To do: Find every line in the entries that holds the string "text" and report it.

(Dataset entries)
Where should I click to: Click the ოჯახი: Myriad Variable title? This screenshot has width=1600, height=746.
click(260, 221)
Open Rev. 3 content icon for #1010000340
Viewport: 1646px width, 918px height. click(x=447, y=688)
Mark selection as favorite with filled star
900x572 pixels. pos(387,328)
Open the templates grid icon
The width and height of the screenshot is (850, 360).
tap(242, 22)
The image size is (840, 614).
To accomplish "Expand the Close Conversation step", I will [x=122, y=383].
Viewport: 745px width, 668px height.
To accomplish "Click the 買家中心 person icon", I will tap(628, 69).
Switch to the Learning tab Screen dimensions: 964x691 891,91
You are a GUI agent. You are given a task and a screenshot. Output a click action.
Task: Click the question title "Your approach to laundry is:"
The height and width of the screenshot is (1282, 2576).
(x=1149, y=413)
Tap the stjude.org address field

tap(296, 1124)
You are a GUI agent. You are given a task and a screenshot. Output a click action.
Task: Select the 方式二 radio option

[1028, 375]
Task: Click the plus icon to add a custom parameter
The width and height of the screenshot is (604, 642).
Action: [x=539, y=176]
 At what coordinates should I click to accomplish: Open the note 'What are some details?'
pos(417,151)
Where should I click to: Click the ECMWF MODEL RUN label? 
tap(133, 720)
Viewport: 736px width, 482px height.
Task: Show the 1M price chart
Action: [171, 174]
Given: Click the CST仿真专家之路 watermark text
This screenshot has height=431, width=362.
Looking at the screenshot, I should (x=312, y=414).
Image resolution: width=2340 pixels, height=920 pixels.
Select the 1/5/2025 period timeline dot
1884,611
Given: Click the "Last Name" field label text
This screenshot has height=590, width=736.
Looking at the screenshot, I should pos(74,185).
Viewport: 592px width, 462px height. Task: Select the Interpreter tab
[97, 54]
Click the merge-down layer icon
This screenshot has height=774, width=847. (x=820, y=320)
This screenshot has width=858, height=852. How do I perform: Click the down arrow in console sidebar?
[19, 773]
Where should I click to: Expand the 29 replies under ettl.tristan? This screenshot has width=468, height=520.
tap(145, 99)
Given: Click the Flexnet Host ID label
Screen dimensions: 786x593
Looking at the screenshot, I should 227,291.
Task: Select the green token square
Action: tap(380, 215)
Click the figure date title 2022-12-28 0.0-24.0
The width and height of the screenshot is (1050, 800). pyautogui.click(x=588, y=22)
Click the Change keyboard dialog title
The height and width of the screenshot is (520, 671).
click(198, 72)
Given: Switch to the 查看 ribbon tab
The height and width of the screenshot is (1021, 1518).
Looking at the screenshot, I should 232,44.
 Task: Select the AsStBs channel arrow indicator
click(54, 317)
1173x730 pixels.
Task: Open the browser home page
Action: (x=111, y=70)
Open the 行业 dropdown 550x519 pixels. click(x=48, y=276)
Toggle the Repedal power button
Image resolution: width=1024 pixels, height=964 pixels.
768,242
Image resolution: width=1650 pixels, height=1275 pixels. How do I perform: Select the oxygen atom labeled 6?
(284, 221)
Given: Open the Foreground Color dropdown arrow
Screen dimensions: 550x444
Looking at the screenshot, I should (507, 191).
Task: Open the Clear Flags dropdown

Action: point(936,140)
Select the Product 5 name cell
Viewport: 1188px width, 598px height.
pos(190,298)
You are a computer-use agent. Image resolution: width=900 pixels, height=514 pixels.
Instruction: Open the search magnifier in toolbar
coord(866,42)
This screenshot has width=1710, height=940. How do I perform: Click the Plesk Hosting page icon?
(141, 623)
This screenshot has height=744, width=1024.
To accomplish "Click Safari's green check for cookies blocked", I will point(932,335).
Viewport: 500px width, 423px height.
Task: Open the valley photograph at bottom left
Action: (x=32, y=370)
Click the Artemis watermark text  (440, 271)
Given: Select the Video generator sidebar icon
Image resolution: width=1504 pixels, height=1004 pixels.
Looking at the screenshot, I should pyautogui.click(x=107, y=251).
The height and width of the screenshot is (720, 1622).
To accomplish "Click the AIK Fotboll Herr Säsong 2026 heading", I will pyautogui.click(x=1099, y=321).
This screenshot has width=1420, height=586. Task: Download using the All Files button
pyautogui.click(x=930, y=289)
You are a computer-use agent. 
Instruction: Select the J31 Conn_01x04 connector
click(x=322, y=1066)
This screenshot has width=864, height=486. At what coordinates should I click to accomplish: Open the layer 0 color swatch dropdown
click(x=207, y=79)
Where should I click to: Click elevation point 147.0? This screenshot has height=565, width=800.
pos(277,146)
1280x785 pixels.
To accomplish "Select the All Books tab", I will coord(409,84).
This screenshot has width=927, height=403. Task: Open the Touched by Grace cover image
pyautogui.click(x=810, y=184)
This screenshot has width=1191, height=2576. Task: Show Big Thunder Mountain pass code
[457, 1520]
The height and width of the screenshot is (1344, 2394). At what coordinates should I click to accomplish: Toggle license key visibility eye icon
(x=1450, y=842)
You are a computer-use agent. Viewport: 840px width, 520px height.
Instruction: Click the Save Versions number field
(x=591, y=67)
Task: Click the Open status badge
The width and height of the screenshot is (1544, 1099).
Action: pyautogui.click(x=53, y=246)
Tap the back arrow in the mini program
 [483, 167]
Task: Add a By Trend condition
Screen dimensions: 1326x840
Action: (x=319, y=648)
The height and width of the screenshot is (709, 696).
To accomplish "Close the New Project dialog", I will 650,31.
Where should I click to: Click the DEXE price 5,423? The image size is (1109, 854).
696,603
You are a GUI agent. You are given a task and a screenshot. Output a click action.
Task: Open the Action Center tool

Output of the exercise:
Given: Click the CST仿真专家之路 watermark text
Given: Click the "Last Name" field label text
Click the Artemis watermark text  (440, 271)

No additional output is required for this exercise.